Exercise material: Begin

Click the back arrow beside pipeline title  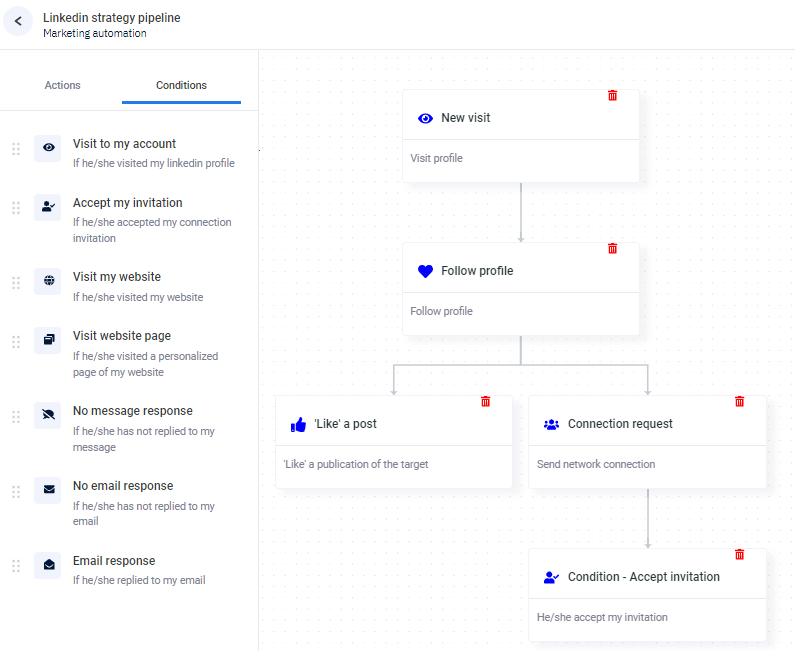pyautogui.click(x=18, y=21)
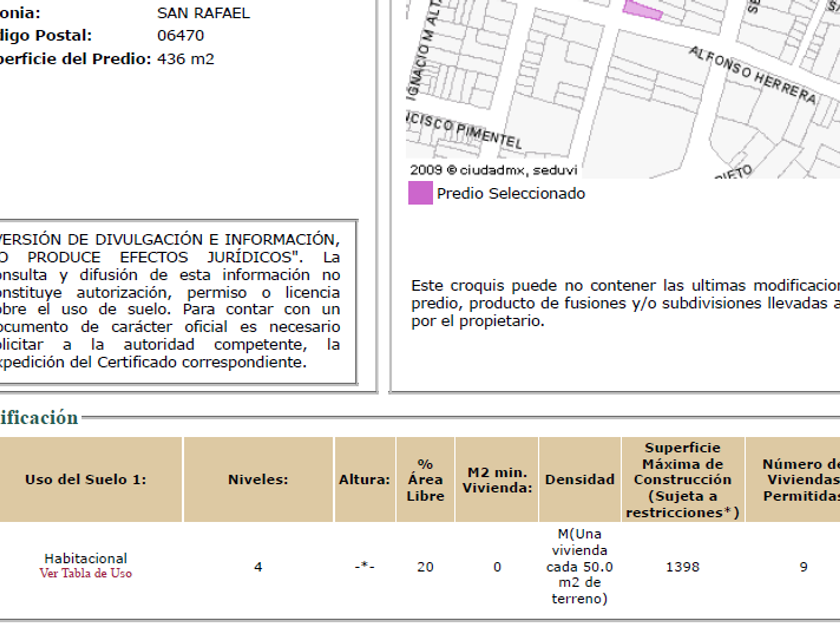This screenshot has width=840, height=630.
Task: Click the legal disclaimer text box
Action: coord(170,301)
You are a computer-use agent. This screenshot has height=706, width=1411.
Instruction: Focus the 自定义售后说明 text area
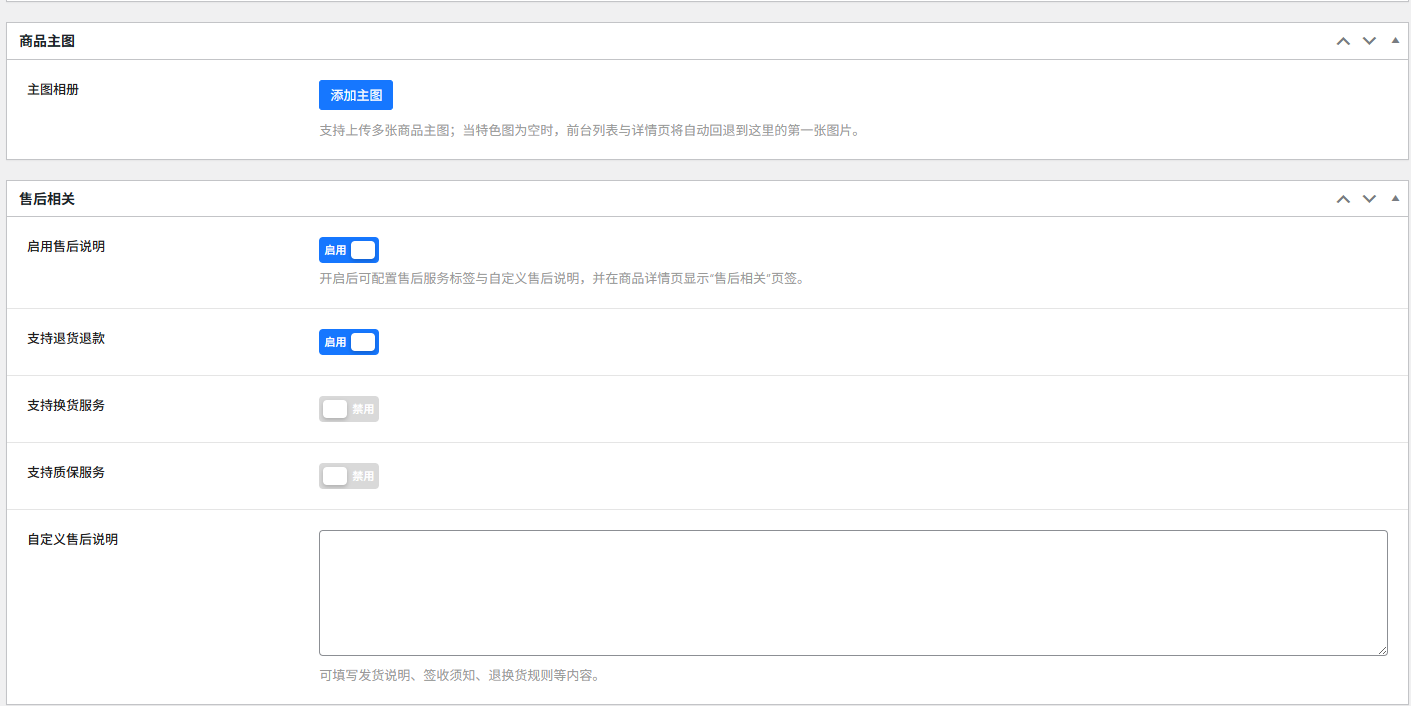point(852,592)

Exercise material: End

*Try it:* With pictures omitted, copy exactly the lines from the one containing "You are a computer-use" through the final line of the listing, both included.

*Answer space:*
You are a computer-use agent. This screenshot has height=706, width=1411.
Instruction: Focus the 自定义售后说明 text area
point(852,592)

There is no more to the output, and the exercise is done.